Element and text location listing:
>> START

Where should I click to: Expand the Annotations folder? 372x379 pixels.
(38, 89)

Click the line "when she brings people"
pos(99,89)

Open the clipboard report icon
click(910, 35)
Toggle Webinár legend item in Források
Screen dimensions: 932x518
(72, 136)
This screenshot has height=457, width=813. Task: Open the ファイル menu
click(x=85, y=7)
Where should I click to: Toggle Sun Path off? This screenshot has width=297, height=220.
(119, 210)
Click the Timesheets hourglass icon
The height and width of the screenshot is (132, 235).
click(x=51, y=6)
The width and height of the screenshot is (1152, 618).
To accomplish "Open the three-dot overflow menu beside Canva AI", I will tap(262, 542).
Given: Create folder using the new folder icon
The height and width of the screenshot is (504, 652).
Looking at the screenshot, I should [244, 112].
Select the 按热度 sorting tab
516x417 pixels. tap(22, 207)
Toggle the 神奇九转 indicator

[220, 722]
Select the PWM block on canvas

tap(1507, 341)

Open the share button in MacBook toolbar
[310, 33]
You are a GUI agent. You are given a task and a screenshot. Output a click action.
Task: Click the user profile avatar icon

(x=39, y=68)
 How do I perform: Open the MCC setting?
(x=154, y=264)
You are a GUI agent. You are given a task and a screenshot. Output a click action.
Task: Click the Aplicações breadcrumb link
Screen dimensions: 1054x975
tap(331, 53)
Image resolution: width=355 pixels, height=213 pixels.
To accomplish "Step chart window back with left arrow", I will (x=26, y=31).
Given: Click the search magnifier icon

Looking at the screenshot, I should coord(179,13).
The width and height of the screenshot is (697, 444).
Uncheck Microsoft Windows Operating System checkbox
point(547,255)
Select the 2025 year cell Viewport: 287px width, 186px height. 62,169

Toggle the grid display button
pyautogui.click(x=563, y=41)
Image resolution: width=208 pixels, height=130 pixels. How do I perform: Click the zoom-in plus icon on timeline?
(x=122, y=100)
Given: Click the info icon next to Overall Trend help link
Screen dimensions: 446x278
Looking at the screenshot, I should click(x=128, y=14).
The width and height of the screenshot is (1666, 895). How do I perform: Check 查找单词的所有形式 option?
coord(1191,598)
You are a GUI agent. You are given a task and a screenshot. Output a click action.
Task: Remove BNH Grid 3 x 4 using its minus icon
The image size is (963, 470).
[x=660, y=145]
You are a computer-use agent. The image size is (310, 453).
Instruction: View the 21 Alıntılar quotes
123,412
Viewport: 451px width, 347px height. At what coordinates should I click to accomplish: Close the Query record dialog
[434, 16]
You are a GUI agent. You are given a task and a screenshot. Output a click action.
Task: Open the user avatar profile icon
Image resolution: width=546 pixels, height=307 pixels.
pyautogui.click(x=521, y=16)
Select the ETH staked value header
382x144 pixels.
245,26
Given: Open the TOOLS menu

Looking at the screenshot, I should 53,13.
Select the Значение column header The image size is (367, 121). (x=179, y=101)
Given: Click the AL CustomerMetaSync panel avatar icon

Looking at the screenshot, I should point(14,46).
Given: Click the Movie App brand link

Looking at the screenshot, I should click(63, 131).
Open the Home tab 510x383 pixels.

>> END

**Exercise directions:** Output the stretch of the listing from the line containing "Given: Create folder" through the line containing "(x=154, y=264)", both lines included, reproducing every line verbatim.

**Exercise solution:**
Given: Create folder using the new folder icon
The height and width of the screenshot is (504, 652).
Looking at the screenshot, I should [244, 112].
Select the 按热度 sorting tab
516x417 pixels. tap(22, 207)
Toggle the 神奇九转 indicator

[220, 722]
Select the PWM block on canvas

tap(1507, 341)

Open the share button in MacBook toolbar
[310, 33]
You are a GUI agent. You are given a task and a screenshot. Output a click action.
Task: Click the user profile avatar icon

(x=39, y=68)
 How do I perform: Open the MCC setting?
(x=154, y=264)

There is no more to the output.